By Pam Luecke
Start studying the tea leaves.
After an unusual period of rock-bottom interest rates, everyone is now looking for signs that the Federal Reserve will begin to nudge rates upward. Although the Fed raised the discount rate slightly in February – that’s the rate banks are charged to borrow from the Fed – it’s been almost four years since the Fed raised its target for the more closely watched federal funds rate. That’s the rate banks charge each other for overnight loans and it more directly affects the rates they will eventually charge you and me.
The Fed, of course, doesn’t signal its intentions with Klieg lights. So we are left to parse the lines in Fed statements, minutes and governors’ speeches.
Fed-watching is fun, in a geeky sort of way, but your readers and viewers might appreciate your efforts more if you prepare for writing about the meaning of interest rate increases when they resume. An increase by the Fed – some guess this summer, others say not until 2011 – will be a sure sign that economic recovery has arrived. As you prepare, you might also find stories to write now about the consequences of such a prolonged period of low interest rates.
Interest rates cut both ways. When they go up, so does the cost of consumer borrowing – for most everything from an automobile to a college education. (Mortgage rates, as the subprime debacle proved, march to a different drummer.)
But higher interest rates mean good news for the savers in your audience. People who once counted on interest income to make ends meet have had a rude awakening in the past few years, with rates on a 12-month certificate of deposit averaging less than 2 percent and once-generous money-market funds now paying close to nothing.
Here are three angles to look for when the interest rates begin to turn – or perhaps even while you wait:
1) Retirees: Older people on fixed incomes got hit with a double-whammy this year. First, because inflation has been so low, Social Security payments didn’t increase for the first time in 35 years. Then, the income they had counted on from their carefully laddered CDs dramatically dropped. If you had planned for, say, $4,000 a year in income from a $100,000 CD – not an unreasonable expectation historically – you are now lucky to see half that amount. If the Fed raises its key interest rate and banks subsequently raise their rates for savers, visit your local senior center or retirement community and see what residents have to stay. Or visit them now to hear some genuine tales of woe.
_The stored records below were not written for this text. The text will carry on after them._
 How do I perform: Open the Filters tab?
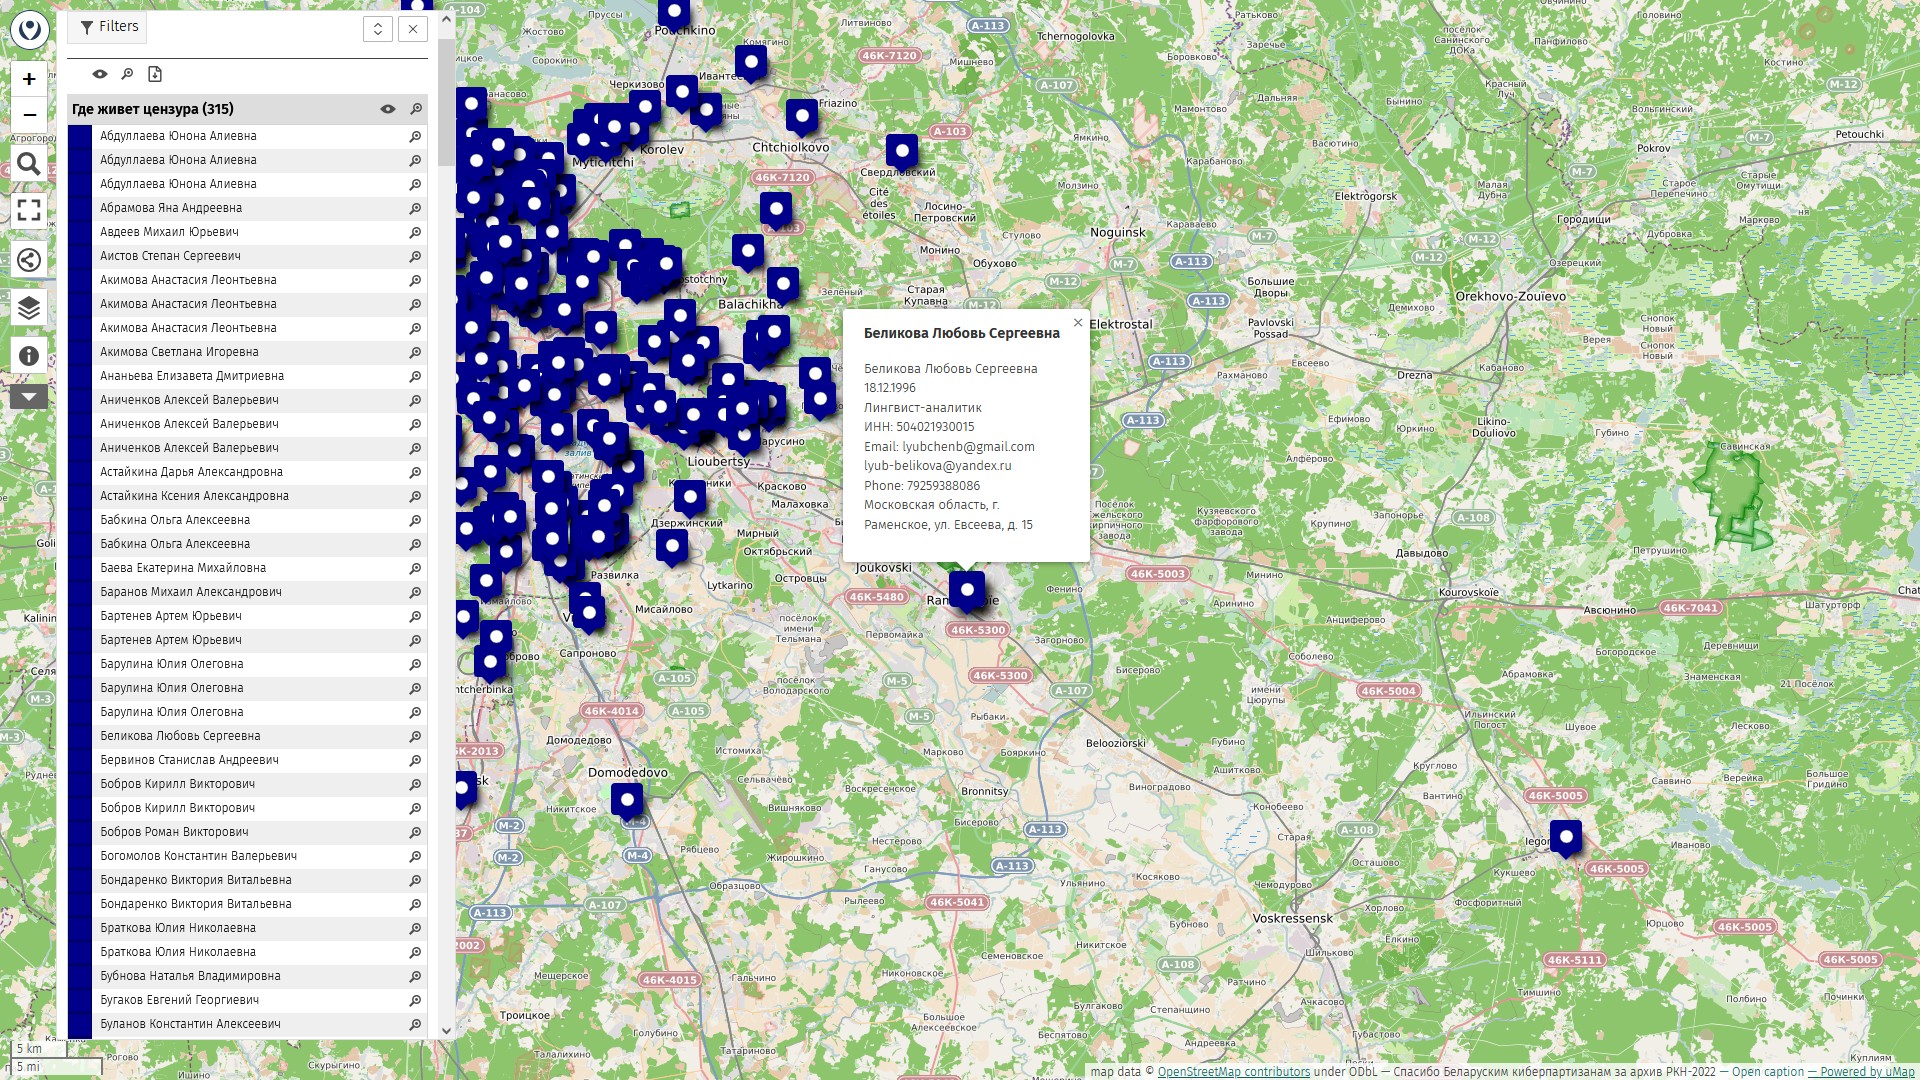(x=108, y=27)
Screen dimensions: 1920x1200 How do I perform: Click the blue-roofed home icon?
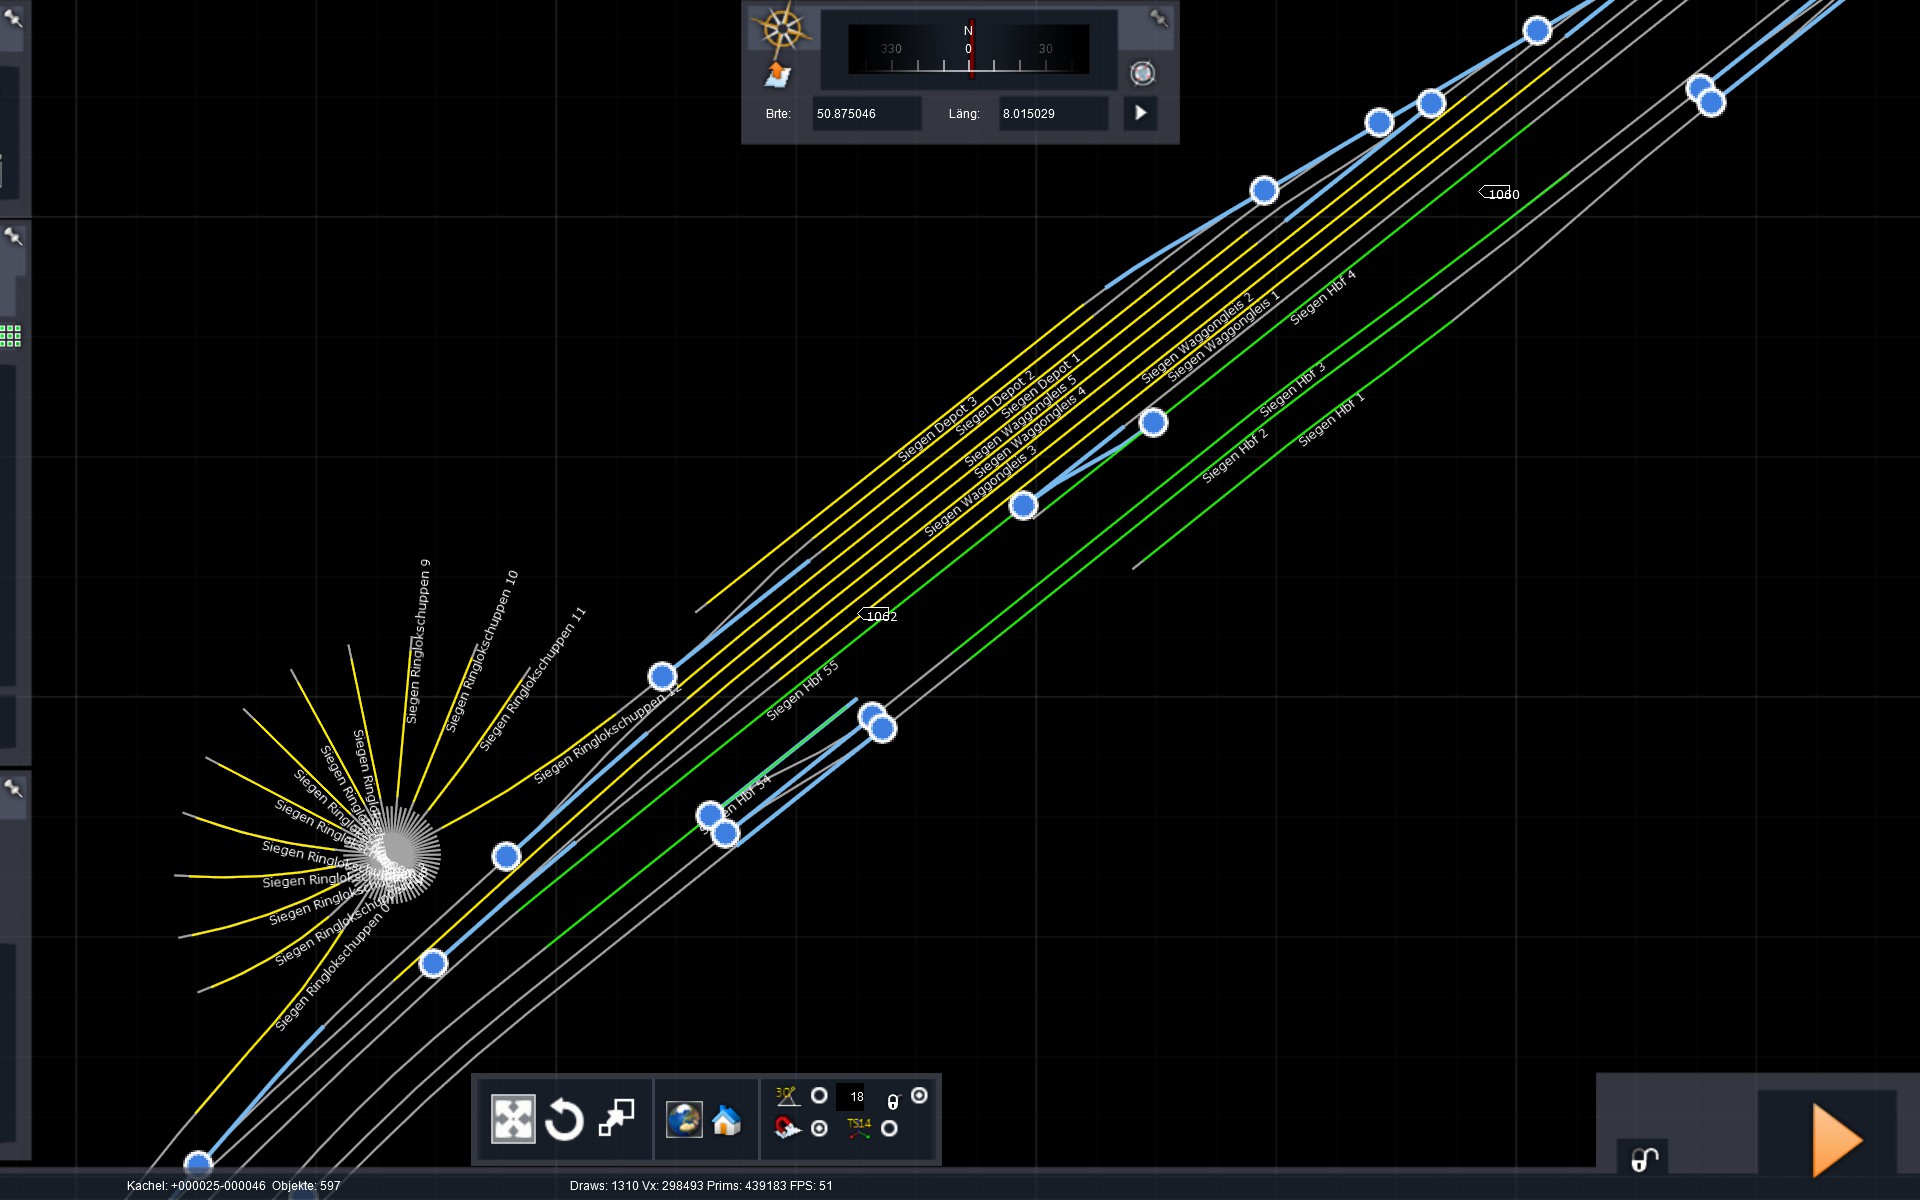[x=727, y=1120]
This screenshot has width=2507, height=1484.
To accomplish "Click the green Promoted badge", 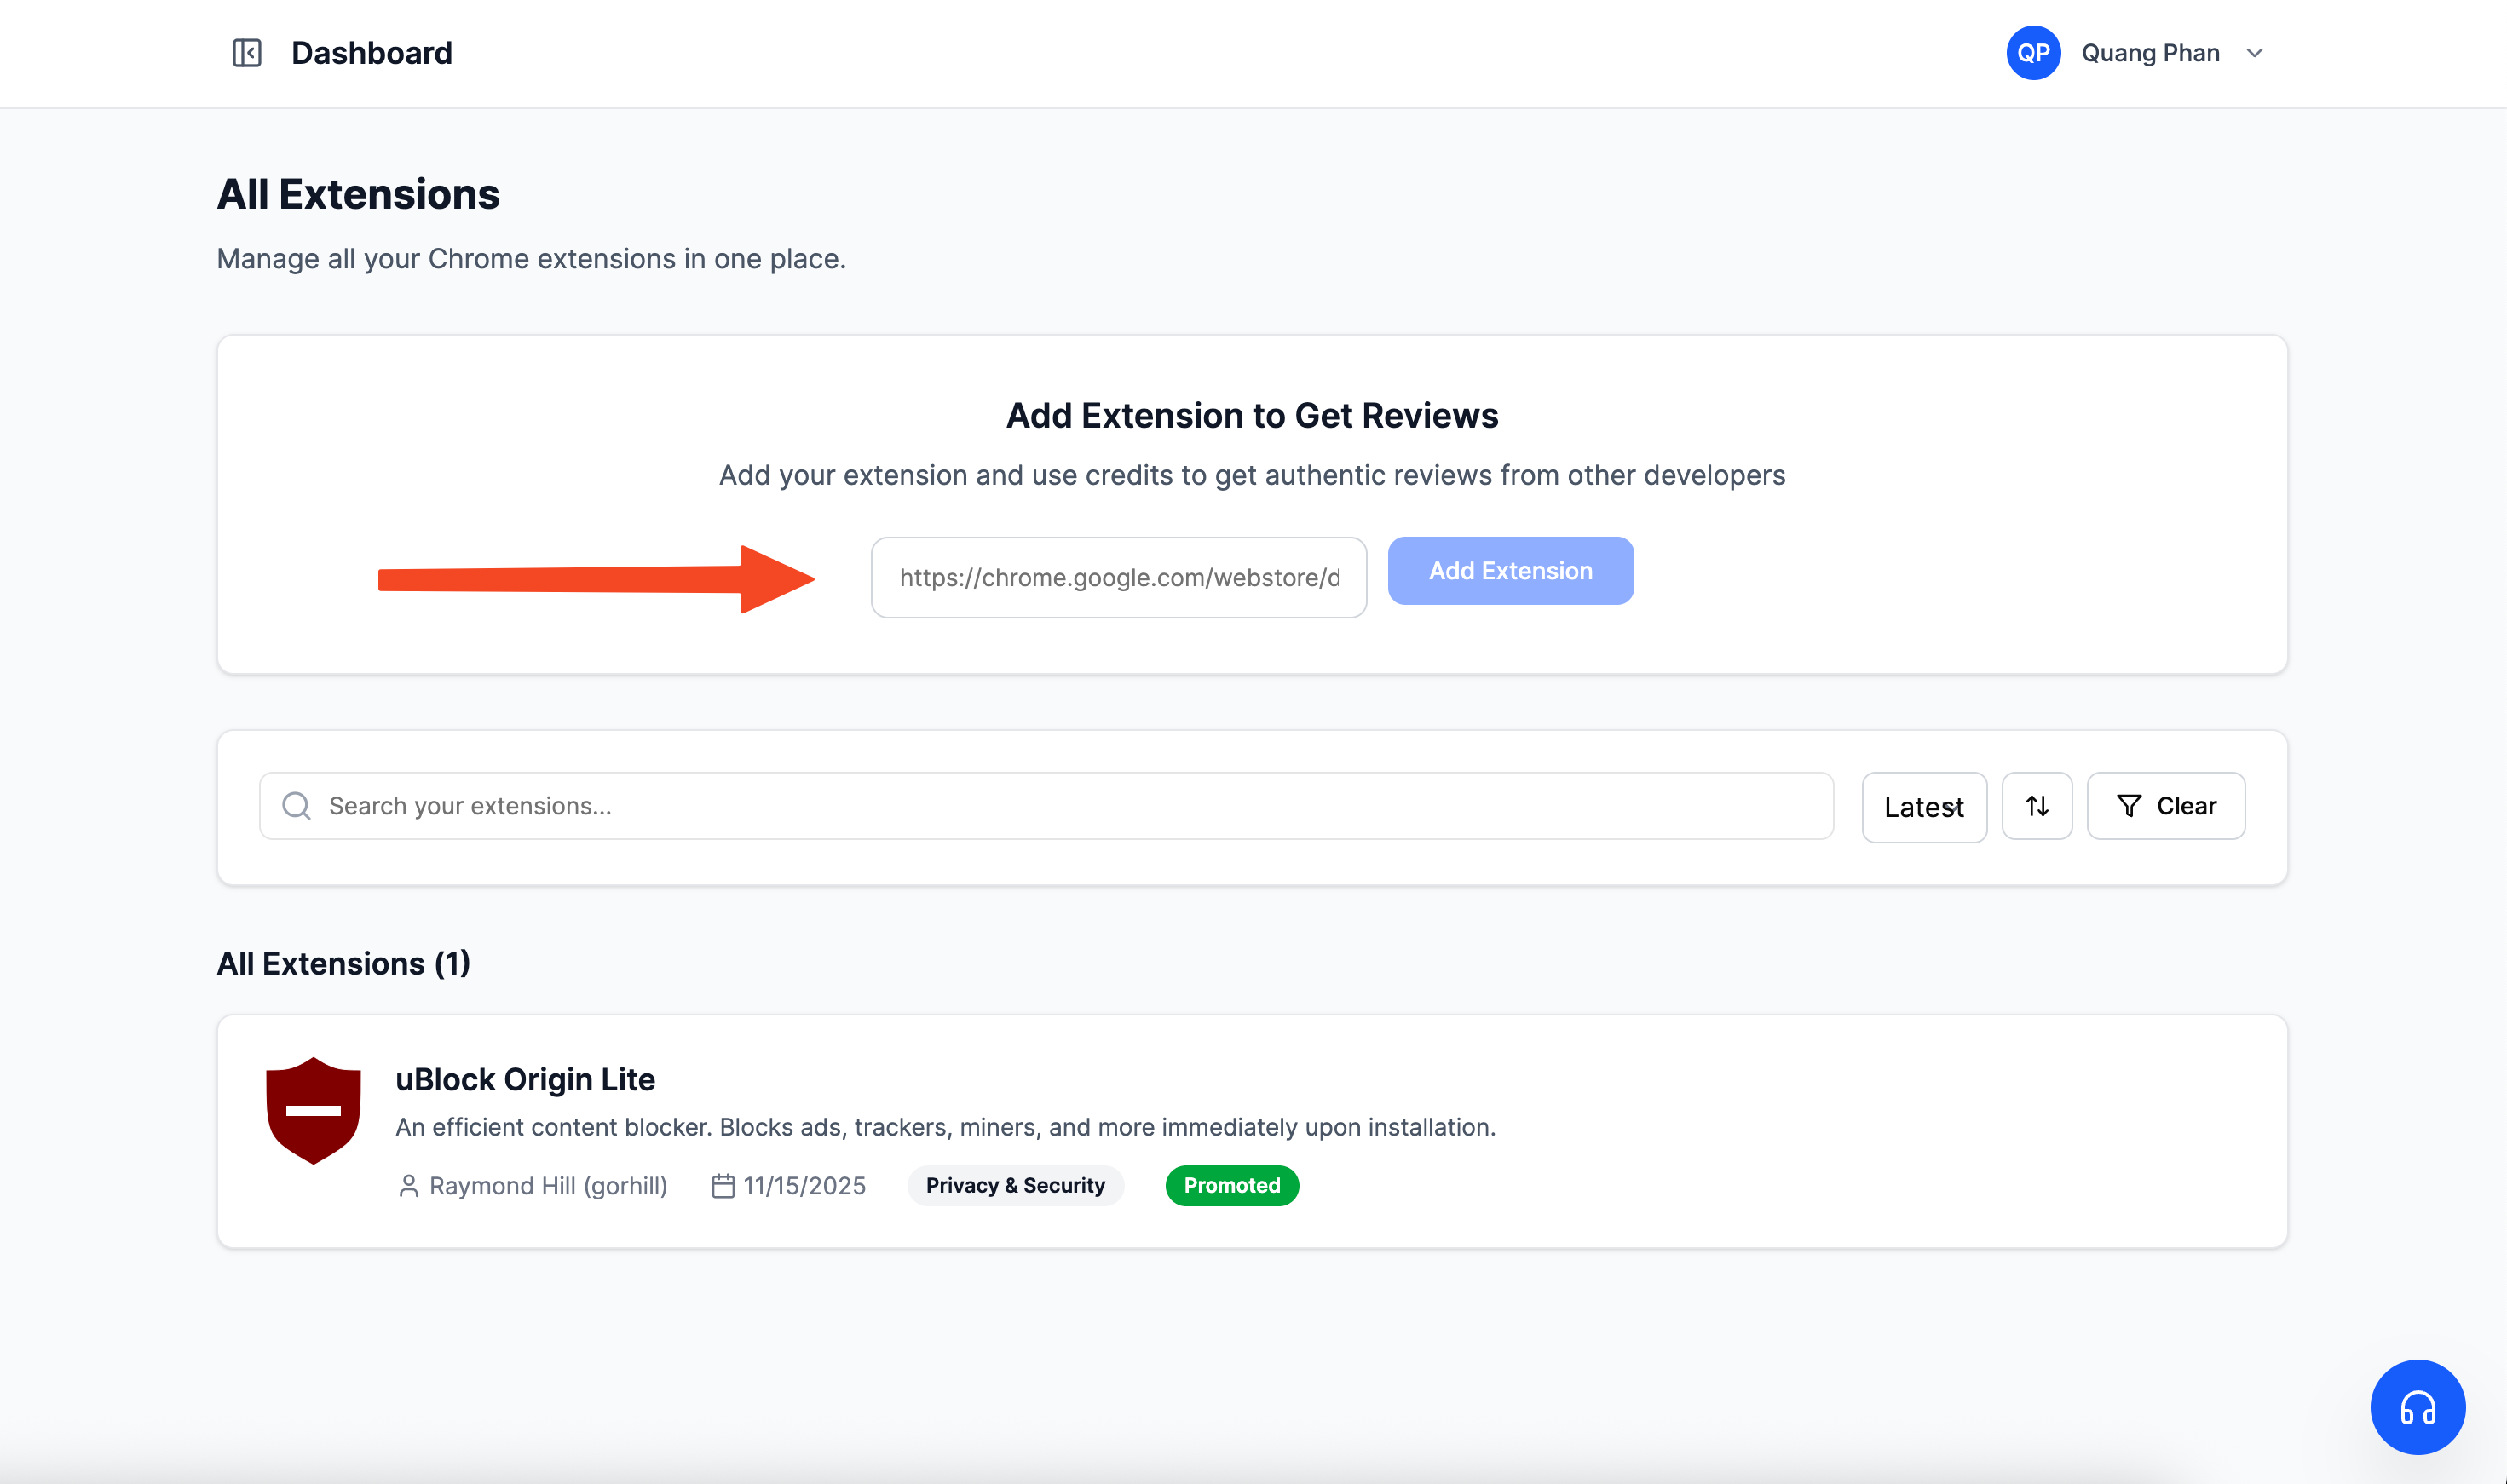I will click(1231, 1185).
2) Bonds: Look for two perspectives on the bond story as interest rates rise – that of investors and that of issuers. Many investors nervous about stocks and disappointed with bank interest rates have turned to bonds as a substitute during the past year and a half. In fact, the Investment Company Institute reports that bond mutual funds have seen an inflow of cash every week since the beginning of 2009. Demand for individual bonds has also been generally brisk. But when interest rates begin to rise, bond prices on the secondary market typically fall. Holders of individual bonds who want to sell before their bonds mature will face a loss of principal. Similarly, investors in bond mutual funds may find their returns declining.
Rising interest rates could have a ripple effect for bond issuers, including government agencies that are in dire need of revenue this year. With city and state tax revenue low because of the recession, more state agencies are issuing debt to finance projects – and investors have been eager to buy the bonds because they are often tax-free. But when bank interest rates turn upward, the relative appeal of tax-free bonds might wilt. If your city or local hospital is hoping to issue bonds to support a new project, talk with the finance director about the outlook – and the implications of higher interest rates for the project’s cost. Ask too about Build America Bonds, subsidized by the U.S. government as part of the 2009 stimulus package. Although income from these bonds is taxable, they have been well received by investors – and by state and local governments.
3) Credit cards: Most provisions of the sweeping credit-card reform act passed by Congress last year began to take effect in February. And while the law added many safeguards for consumers, one thing it didn’t do was put a cap on the interest rate credit card issuers may charge on unpaid balances. When interest rates resume their rise, keep in touch with consumers and credit counselors about what’s happening with those credit cards. Cardholders must now be given 45 days’ notice before interest rates go and interest rates are not supposed to rise within the first year after you open an account. But there are exceptions to these rules — and issuers have traditionally been quite resourceful about finding ways to ensure that their businesses remain profitable. Good reporters will keep an eye on whether the law creates any unintended consequences.
The law’s rules, incidentally, were promulgated by the agency everyone is watching for a sign about interest rates: the Federal Reserve.
More information: Credit Card Accountability Responsibility and Disclosure Act
Pam Luecke was the initial Reynolds Endowed Chair in Business Journalism; her success at Washington and Lee University paving the way for the naming of subsequent business journalism chairs.